На рассвете ему приснился жирный червяк, тянувший скрипучим тещиным голосом: "Эвон, как его, чумака с Привоза, развезло!", нагло подмигивавший и к тому же с волосатой бородавкой на щеке. Червяк разболтанно извивался и выписывал агрессивные восьмерки своим хрящеобразным, телескопическим телом. Сашка пробовал этого развязного червяка поймать, прихлопнуть, раздавить каблуком, но тот – жесткий и неуловимый, как намыленный карандаш, – ловко выскальзывал и при этом пищал. Пронзительно и мерзопакостно. Когда же Сашке все-таки удалось эту тварь прихватить, она взяла и обернулась краснорожим прорабом Кондратом Наливайко, у которого Сашка шабашил в поселке Негодяево-Первое до приезда в благословенную Загрязнянку. Наливайко, вполне оправдывавший по жизни свою говорящую фамилию, держал у жирного, похожего на волосатый пельмень уха оловянный портсигар вместо мобильного телефона и механическим голосом с явно заграничным, отъявленно шпионским акцентом грозил кому-то:

– Не уметь никто спать с мой законной супруг Светка Униат, а то я давай посылать поручик Уткин!..

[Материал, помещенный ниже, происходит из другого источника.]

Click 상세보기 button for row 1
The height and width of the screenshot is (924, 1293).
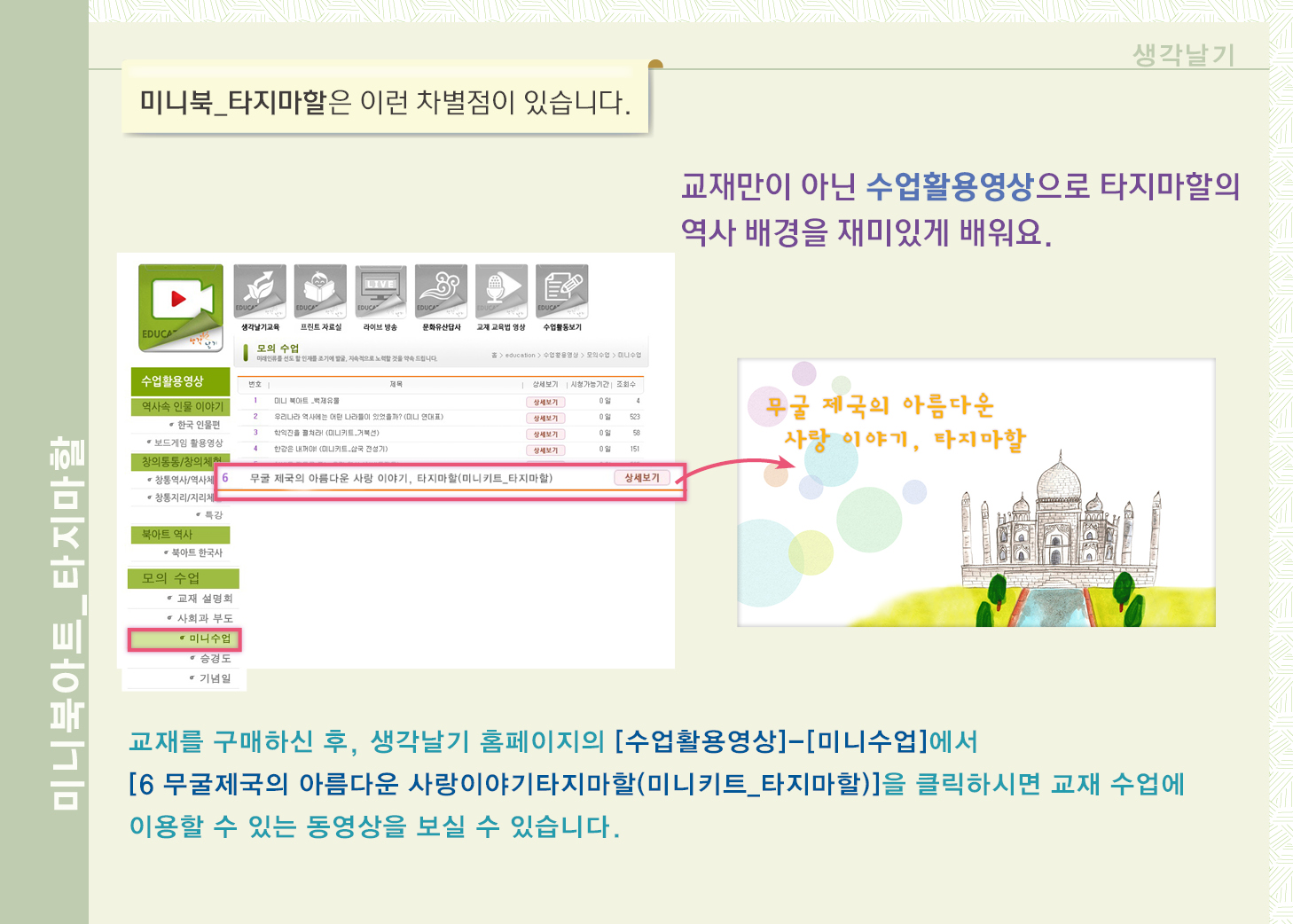tap(545, 402)
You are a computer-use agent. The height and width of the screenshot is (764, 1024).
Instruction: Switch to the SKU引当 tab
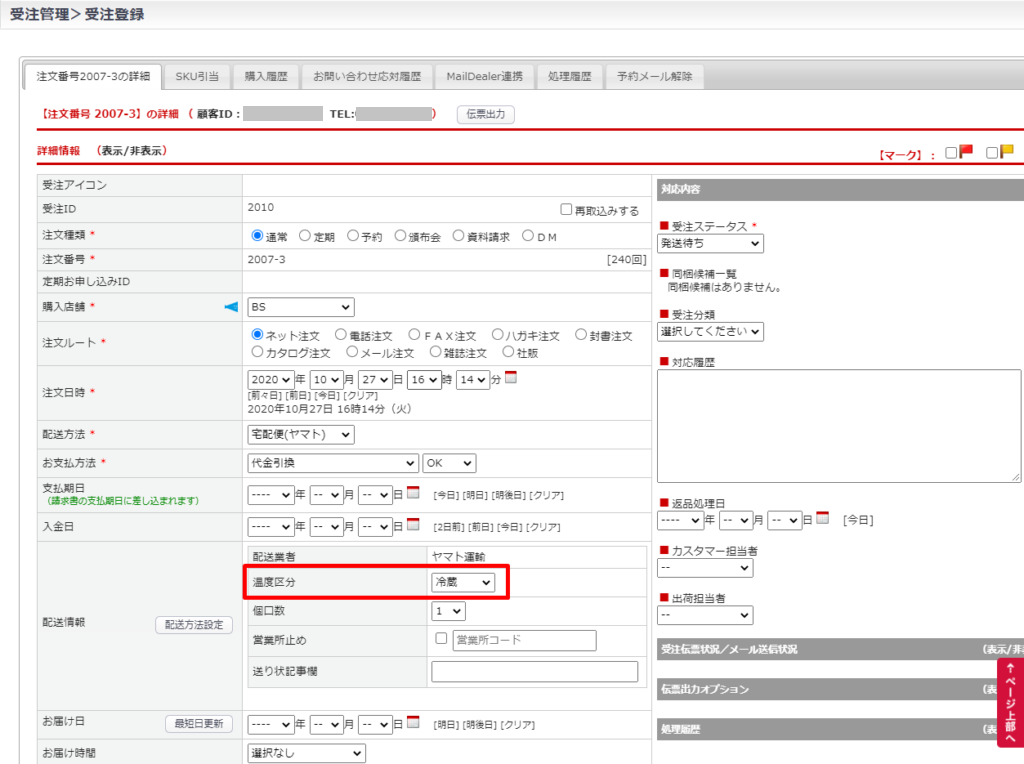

Естественно, что после такой злобной фантасмагории сна у Сашки больше не было ни в одном глазу. Чтобы скоротать время, Сашка поднялся со своего жесткого, монастырского матрасика и направился за неимением альтернативы, можно сказать, на воздух – в отхожее место. Там и просидел до первых петухов, мусоля в руках обрывок полезной газеты "Труд" да пялясь то на заржавленные шляпки гвоздей в досках, то на слюдяные мушиные крылышки, запутавшиеся в пыльной паутине.

Утром, дойдя свинцовыми ногами до перрона, Сашка почему-то не стал на него подниматься. А поканал вдоль железнодорожной платформы к пивному киоску. Выпил там для примирения с действительностью две бутылки "Белого медведя" и косолапо двинулся по проулку, носящему доброе, близкое до детских слез название Тупик коммунизма, дальше, к рюмочной под языческим названием "Бухра". (На самом деле сие знаменитое в Загрязнянке заведение предприимчивые номады из Средней Азии окрестили "Бухара", но одна из фанерных букв на фасаде благополучно слетела и обнажила глубинную сущность учреждения). Будто кто-то Сашку перед этим сглазил! Руки отсутствовали, ноги были чужими, голову ломило. Чтобы совсем поправиться, он заказал стакан водки и с превеликой благодарностью его принял. И лишь тогда солнышко начало для Сашки запоздало восходить!

Он протер глаза, чуток приободрился, смахнул с плеч гнилую истому и направился только вперед – к безотказному гастроному, на фасаде которого было написано: "Рассвет 24 часа". По натуре Сашка был человеком нерешительным, но, если что-то решал, выпивал обязательно.

Сначала без труда убедил себя, что поедет в Москву, а оттуда – немного позже – домой. А потом об этом компромиссном благом намерении благополучно позабыл. Так и кочевал он до вечера по пристанционным питейным заведениям, где в целях упорядочения торговли алкогольными напитками были ликвидированы отделы по продаже Минвод и соков, пока не познакомился у обелиска полногрудой Матери-Родины, что у развалившегося Дома куль туры, похожего на дровяной сарай, с двумя клевыми ребятами.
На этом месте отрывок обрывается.